But the biggest issue of contention is likely to be the planned “Owners Charter”, described as “toothless” by some clubs.
Clubs finally received the revised nine-point document on Thursday, despite asking for updates since the original proposals were rejected at the summer meeting.
The Charter was supposed to be a way of ringfencing the current structure of the game, with clubs facing sanctions for involvement in any future breakaway proposals.
But there is anger among the clubs, some arguing the lack of defined punishments is unacceptable while others are furious at what they consider a flawed process.

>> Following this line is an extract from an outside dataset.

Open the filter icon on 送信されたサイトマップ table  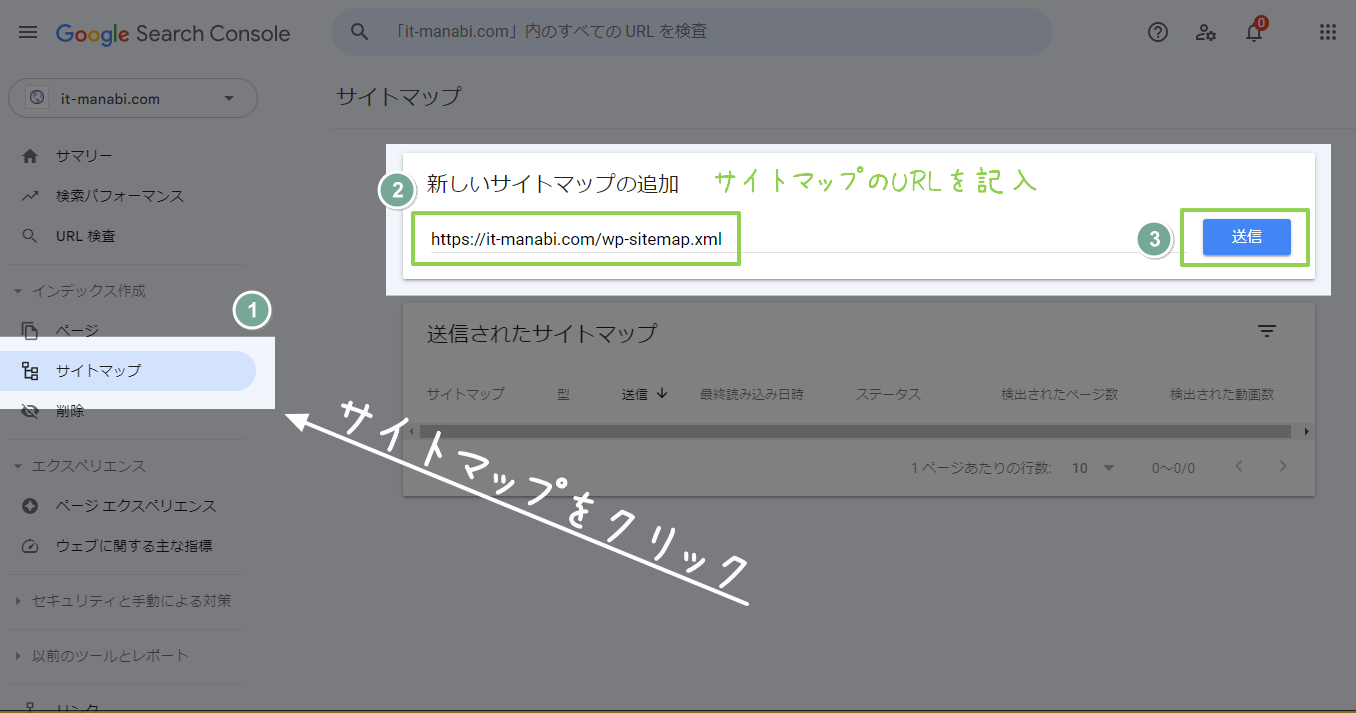click(1267, 331)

Despite the frustrations, club bosses recognise that they will have little option other than to sign up to the proposals at the meeting, aware that anything else would leave them open to charges of seeking to reopen the Super League issue.
Yet there is genuine unhappiness that the questions and arguments raised by clubs earlier in the year have not been properly or adequately addressed.

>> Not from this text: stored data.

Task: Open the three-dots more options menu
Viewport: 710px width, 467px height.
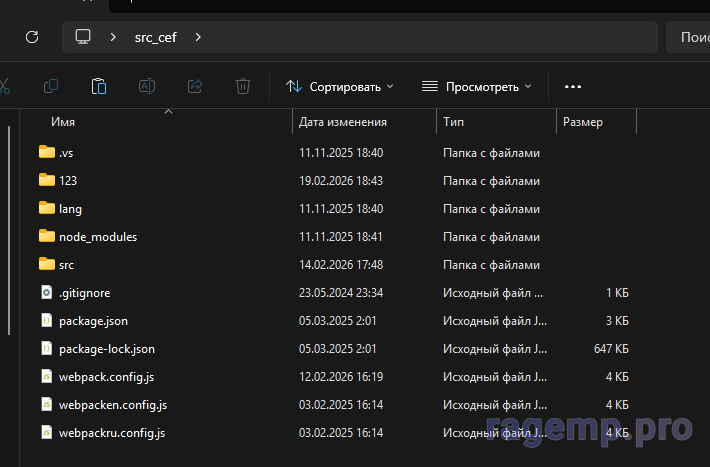Action: point(573,87)
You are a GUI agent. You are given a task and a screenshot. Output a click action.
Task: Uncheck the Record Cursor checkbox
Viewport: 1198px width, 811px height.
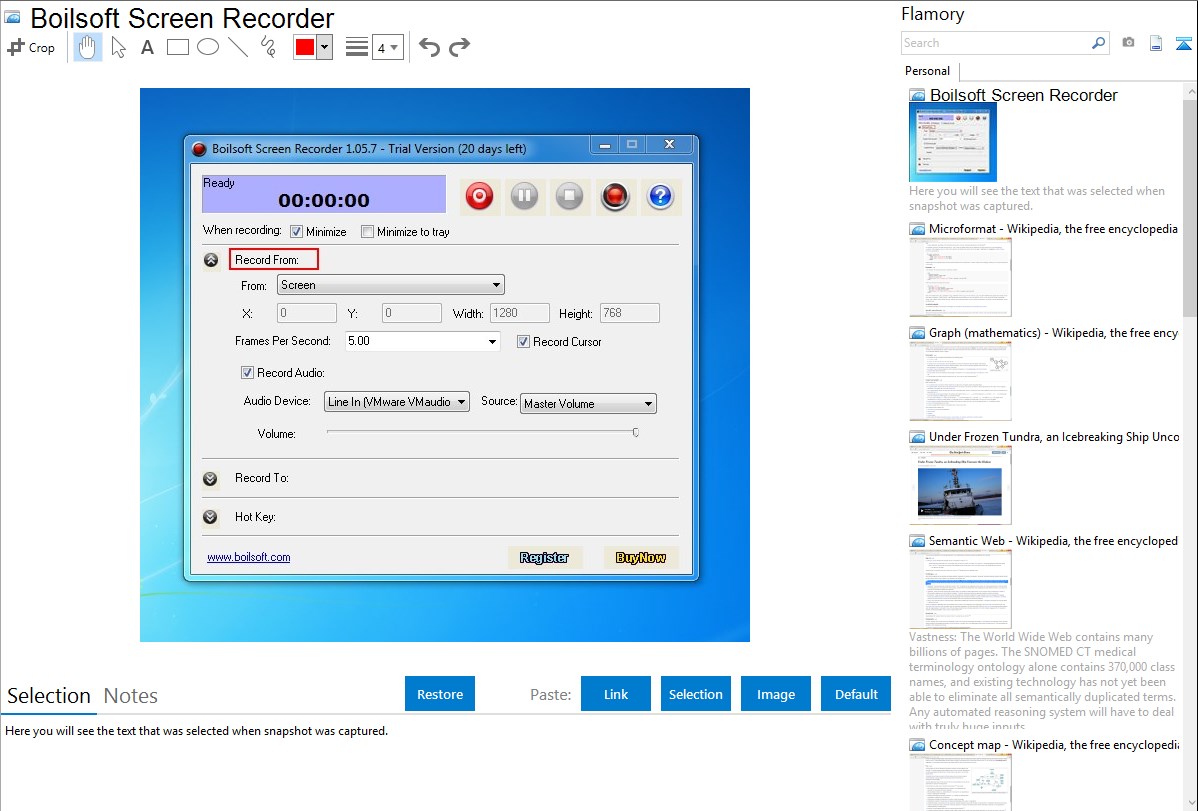coord(523,342)
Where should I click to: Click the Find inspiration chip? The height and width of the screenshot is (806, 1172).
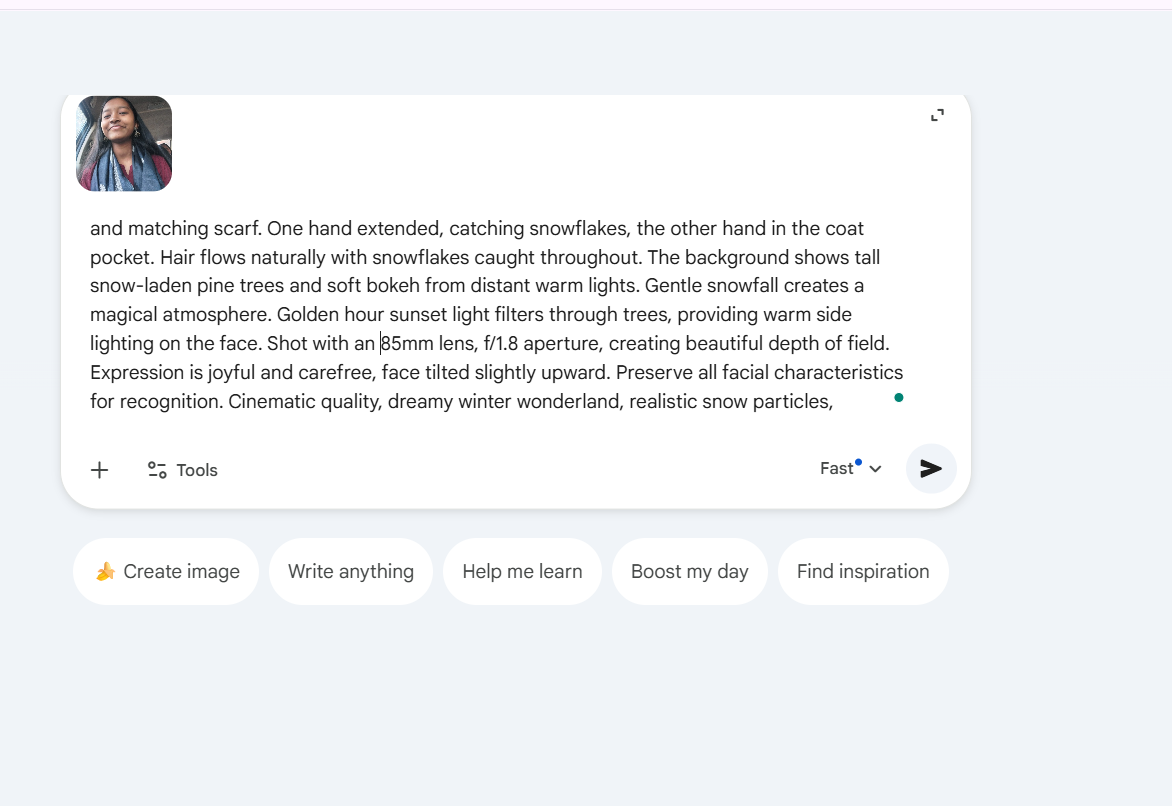point(863,571)
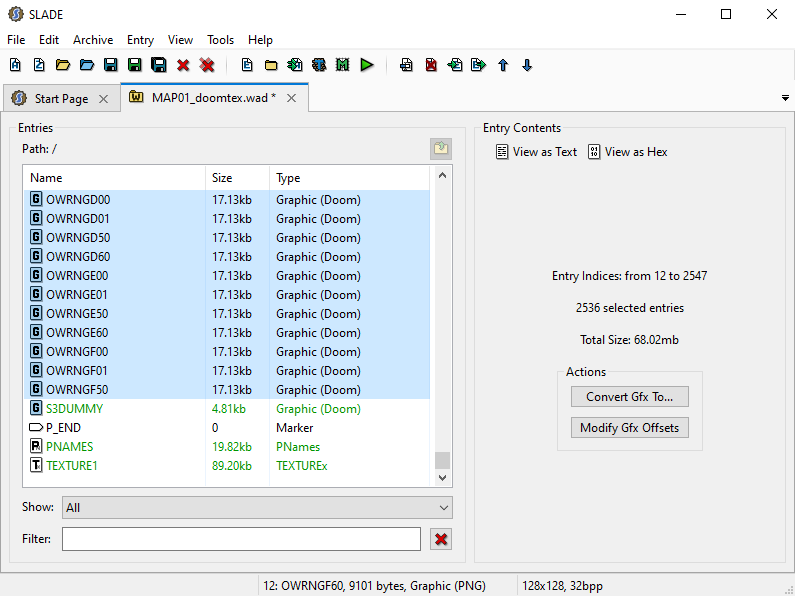Viewport: 795px width, 596px height.
Task: Click the Convert Gfx To... button
Action: tap(629, 397)
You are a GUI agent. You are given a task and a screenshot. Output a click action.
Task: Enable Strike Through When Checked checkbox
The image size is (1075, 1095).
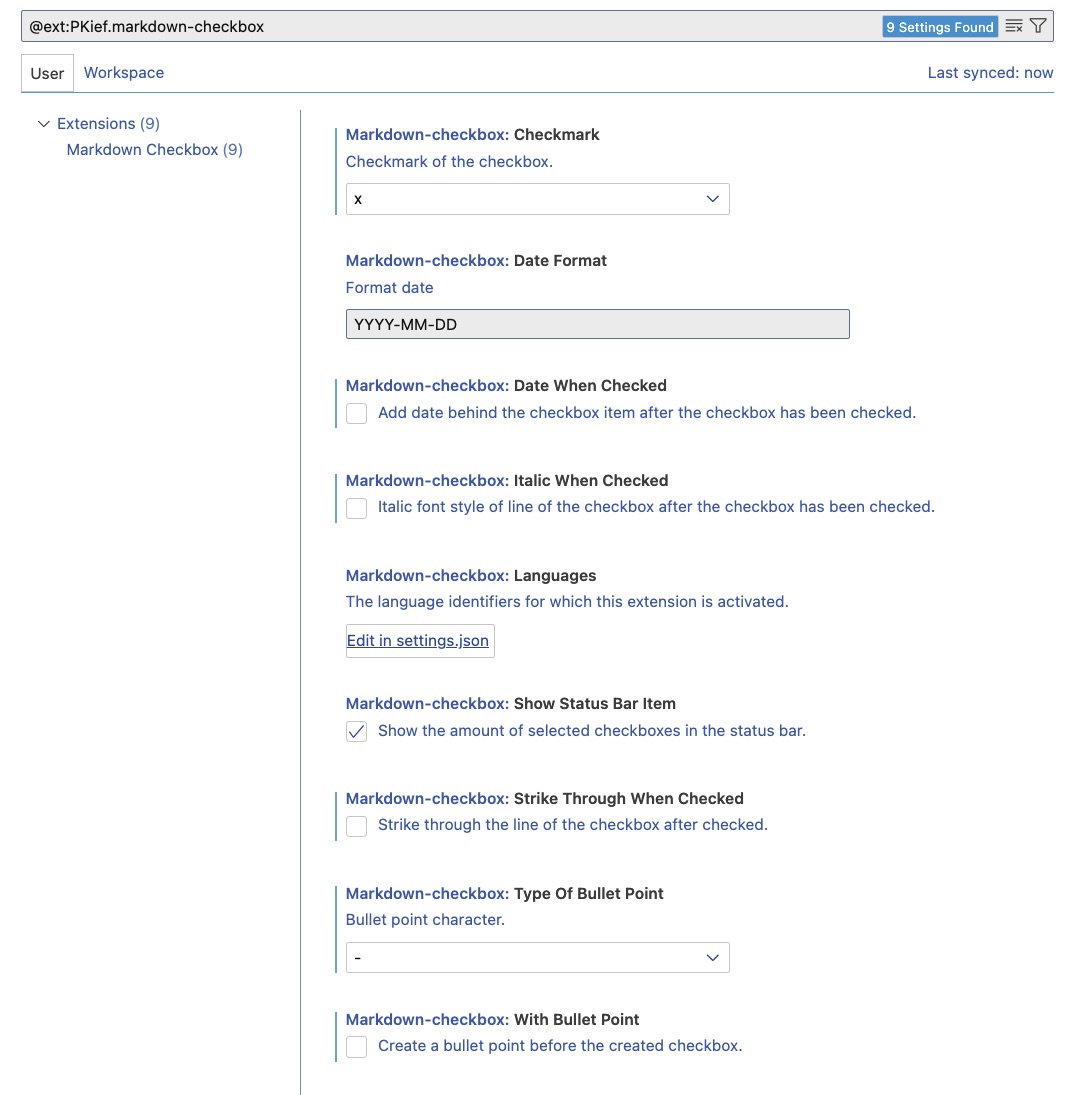click(x=357, y=826)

It is understood the Charter will see the clubs seal their commitment to the football pyramid, with entry to other tournaments and competitions having to be earned on the field.
That is an attempt to bind all the clubs – including the Big Six – into a position where any negotiations about a self-elected elite would be a breach of regulations and open them up to significant punishments.
But all the Big Six, badly burned by the furious fan reaction to April’s attempted putsch,  insist they are now committed to the Prem and have no interest in any Super League concept.
And other clubs argue that by failing to nail down exactly what punishments could apply to any potential rebels, the League is failing to take advantage of the ideal opportunity to nail down the coffin on the idea for good.